PROBLEM DETAILS:
Switch each "colour bar" in the listing below to "color bar" and write the listing out again with everything else unchanged, leaving out the pictures.

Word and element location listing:

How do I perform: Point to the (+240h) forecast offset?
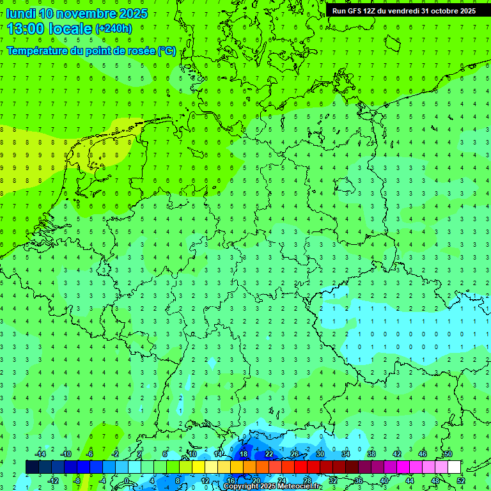tap(113, 28)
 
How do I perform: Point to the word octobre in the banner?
tap(449, 11)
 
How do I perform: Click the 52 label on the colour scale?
tap(461, 481)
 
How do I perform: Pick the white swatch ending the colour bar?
tap(455, 467)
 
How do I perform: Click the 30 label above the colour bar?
tap(320, 454)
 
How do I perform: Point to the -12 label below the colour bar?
tap(53, 481)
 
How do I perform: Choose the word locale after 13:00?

EXERCISE RESULT:
How do I perform: Point to the (+240h) forecast offset?
tap(113, 28)
 
How do I perform: Point to the word octobre in the banner?
tap(449, 11)
 
How do I perform: Click the 52 label on the colour scale?
tap(461, 481)
 
How do I perform: Pick the white swatch ending the color bar?
tap(455, 467)
 
How do I perform: Click the 30 label above the color bar?
tap(320, 454)
 
How do I perform: Point to the -12 label below the color bar?
tap(53, 481)
 
How do I perform: Choose the word locale after 13:00?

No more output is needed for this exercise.